Lombardi, on the Russians

Here’s what Dean Lombardi had to say about the two Russian players, defenseman Vjateslav Voinov and center Andrei Loktionov, the Kings drafted this weekend. The concern with Russian players has been whether NHL teams would be able to sign them and bring them to North America. Lombardi explains why, even though both players are under contract in Russia, he’s confident they will play in North America next season.

Lombardi said: “Yeah, I think the first thing with Voinov, as with Loktionov, was that Solly (Jeff Solomon, director of hockey operations) did all the background work to make sure these kids were coming here.

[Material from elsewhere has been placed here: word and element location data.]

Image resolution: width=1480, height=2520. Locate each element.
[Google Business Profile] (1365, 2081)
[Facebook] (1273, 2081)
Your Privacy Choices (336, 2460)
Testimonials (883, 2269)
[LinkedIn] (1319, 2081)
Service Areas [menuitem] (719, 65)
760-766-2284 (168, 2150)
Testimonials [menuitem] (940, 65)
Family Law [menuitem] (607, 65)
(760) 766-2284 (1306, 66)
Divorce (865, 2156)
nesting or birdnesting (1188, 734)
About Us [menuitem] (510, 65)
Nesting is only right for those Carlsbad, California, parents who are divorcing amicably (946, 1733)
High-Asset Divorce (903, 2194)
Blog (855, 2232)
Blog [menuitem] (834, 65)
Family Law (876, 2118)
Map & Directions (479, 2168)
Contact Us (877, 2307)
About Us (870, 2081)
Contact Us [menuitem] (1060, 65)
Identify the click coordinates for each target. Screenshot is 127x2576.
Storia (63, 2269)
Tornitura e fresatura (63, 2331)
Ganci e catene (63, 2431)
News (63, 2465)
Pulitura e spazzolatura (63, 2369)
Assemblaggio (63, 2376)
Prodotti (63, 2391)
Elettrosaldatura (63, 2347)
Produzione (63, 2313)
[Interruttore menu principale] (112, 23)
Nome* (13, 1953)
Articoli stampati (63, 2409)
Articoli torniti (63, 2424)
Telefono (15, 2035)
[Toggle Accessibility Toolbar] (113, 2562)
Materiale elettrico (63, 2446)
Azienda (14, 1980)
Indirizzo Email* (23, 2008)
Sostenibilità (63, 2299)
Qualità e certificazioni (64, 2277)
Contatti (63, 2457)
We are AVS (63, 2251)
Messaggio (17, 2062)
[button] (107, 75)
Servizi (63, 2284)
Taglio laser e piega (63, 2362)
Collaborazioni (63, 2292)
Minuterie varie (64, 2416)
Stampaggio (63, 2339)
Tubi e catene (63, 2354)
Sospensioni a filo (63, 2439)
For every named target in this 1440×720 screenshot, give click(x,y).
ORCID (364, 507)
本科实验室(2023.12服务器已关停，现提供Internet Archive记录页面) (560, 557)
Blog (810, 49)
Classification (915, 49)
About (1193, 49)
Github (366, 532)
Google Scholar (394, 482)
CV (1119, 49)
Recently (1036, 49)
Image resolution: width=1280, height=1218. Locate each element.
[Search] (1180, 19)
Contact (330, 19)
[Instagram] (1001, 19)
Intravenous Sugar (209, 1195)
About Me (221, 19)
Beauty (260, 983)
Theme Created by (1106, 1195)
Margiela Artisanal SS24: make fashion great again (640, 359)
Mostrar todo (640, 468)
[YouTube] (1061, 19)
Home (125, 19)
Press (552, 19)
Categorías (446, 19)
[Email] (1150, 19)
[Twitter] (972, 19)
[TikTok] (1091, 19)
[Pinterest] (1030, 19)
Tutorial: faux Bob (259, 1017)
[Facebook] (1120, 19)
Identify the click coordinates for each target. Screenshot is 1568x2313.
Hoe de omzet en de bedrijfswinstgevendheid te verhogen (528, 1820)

That’s the big question with all the Russians. It’s very different than in the past, when you could always offer a better opportunity and a bigger contract. That’s the case with Russia anymore. So if you draft a kid, you’ve got to be cognizant of the fact that he has to really want to play here, because you’re not going to be able to bribe him with money.

“Then, I don’t know if you know all the background, with the Russians trying to get all these kids to sign five-year deals, but that’s a whole other issue. It doesn’t make sense for us to take them — you might take a flier on a guy in a later round — unless they’re committed to coming over here and player either junior hockey or in the minors. The thing about Voinov is, he’s a good player, a good prospect. He’s a right-shot defenseman and he’s one of the top defensemen on that Russian team, but if he wasn’t committed to coming here then it wouldn’t make sense (to draft him). All our researched showed that he’d even be willing to play junior hockey, if he had to.

“A lot of kids will say, `Well, I’m not going over until I’m ready for the NHL.’ Well, this kid was prepared to play junior hockey and give up that five-year contract, with a lot of money. That told us a lot, in terms of his desire to play here. So we just stepped up and took him. Same with Loktionov. It’s kind of interesting, because he’s from (Igor) Larionov’s hometown and he was actually at our rink two weeks ago with Larionov. Larionov has kind of taken him under his wing. If he’s half as smart as Larionov on the ice, he’s going to be a good player. He’s also another one who is committed to playing over here this year, whether it’s juniors or the NHL.

“What you’ve got now in Russia is, the contracts they have… Like I said, we had to get all this down before the draft. It’s getting all the rules and talking to the agents, as far as what the kid wants to do. In Russia, the contract can be broken if you give notice. It’s weird for us because in our society, a contract is a contract. But in Russia, you can sign a three-year contract and, if you give notice, the contract is no good after 30 days. For us, even I would say, `Well, what good is the contract?’ But it’s a different society. So those kids can give notice.

“Then with those five-year contracts they’re trying to get the kids to sign, (they say) `OK, the 30-day rule applies, but if you give us notice you have to pay us a lot of money.’ So, they’re trying to keep their own players. They have a lot of money, unlike the past. It actually reflects what’s going on in their society, going from communism to capitalism. It makes for an interesting study in itself. So, he does have a contract, but if he gives a 30-day notice, he can go. If he signs a five-year contract, he would have to pay a lot of money (to break it). As long as he stays away from that, he can sign with a NHL team.